Watts spits out scientific jargon as if he is some scientist version of Clint Eastwood riding through the solar system, or some hard-nosed military type with PhDs in astronomy and biology. I am not familiar with each and every term and too lazy to look them up, but as long as you can form pictures of trajectories in space, radiation bands and human interaction as clusters of incoming data, you should be OK. It definitely helps that this is the second time reading it, because he can be quite ambiguous in his meanings. It is Watts’ greatest weakness as a writer and he is always in danger of making things too confusing for the story’s own good.

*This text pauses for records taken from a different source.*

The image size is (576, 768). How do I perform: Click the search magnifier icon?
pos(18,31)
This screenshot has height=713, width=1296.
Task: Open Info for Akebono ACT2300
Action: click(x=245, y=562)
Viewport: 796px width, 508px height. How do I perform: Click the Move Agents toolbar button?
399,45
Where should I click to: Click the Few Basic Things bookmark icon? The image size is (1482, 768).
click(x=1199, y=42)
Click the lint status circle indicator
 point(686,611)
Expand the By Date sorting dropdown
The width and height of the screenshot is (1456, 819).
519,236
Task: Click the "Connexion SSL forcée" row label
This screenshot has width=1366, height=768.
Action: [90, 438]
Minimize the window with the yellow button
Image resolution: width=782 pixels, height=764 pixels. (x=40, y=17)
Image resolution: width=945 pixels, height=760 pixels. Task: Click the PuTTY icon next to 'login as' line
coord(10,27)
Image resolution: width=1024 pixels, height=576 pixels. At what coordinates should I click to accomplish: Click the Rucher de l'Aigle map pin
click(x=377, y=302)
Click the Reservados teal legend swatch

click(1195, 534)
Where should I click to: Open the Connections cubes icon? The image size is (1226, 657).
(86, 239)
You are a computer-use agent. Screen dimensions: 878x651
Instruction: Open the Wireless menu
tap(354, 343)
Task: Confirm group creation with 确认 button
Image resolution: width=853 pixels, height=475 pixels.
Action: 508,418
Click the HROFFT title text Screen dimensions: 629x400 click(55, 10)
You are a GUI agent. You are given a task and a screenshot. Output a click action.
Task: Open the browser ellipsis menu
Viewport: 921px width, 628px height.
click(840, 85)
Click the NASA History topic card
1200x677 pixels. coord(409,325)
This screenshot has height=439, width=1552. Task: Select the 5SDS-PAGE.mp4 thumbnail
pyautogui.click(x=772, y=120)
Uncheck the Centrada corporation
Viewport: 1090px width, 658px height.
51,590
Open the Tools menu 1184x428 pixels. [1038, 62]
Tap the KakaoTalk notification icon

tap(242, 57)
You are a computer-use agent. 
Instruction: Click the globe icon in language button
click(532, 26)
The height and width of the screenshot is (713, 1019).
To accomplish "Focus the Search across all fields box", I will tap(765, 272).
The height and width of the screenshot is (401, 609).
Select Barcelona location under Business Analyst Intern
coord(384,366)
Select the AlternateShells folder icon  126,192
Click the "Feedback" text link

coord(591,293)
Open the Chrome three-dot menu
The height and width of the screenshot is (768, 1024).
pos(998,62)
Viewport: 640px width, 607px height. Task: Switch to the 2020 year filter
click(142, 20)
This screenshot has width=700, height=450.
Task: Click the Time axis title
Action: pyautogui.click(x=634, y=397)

Watts’ greatest interest lies in human consciousness. Not only did he populate his space ship with all manner of non-baseline humans – psychopath, multiple identity, autist, cybernetically enhanced – but he stresses that what we as humans now have as consciousness, in our current snapshot of evolution, may be an aberration. His strange crew has mental talents beyond our own, and Watts speculates about humanoids in our evolutionary past having different consciousnesses. This is all groundwork for the horror of meeting the aliens. We tend to see our own consciousness as the apex of an evolutionary ladder, and Watts kicks this notion into the ground, along with all that we find holy about it.

Most of the novel is written as a cascade of scientific revelations about the aliens we find. And it is incredibly tense. The way Watts writes it, the crew is constantly hovering on the edge of mortal danger, while using bleeding-edge scientific ideas to stay in the game. We are running to keep up, and all the revelations point towards a horrifying vision of the universe.

Blindsight gained its pedestal as a unique and influential work because Watts was willing to wade through scientific work and engage with stunning ideas that never had been taken up by any other writer. Or, he combined many new ideas, synthesizing something new and scary. This is science directly influencing fiction. It remains a very thrilling work and a personal favorite.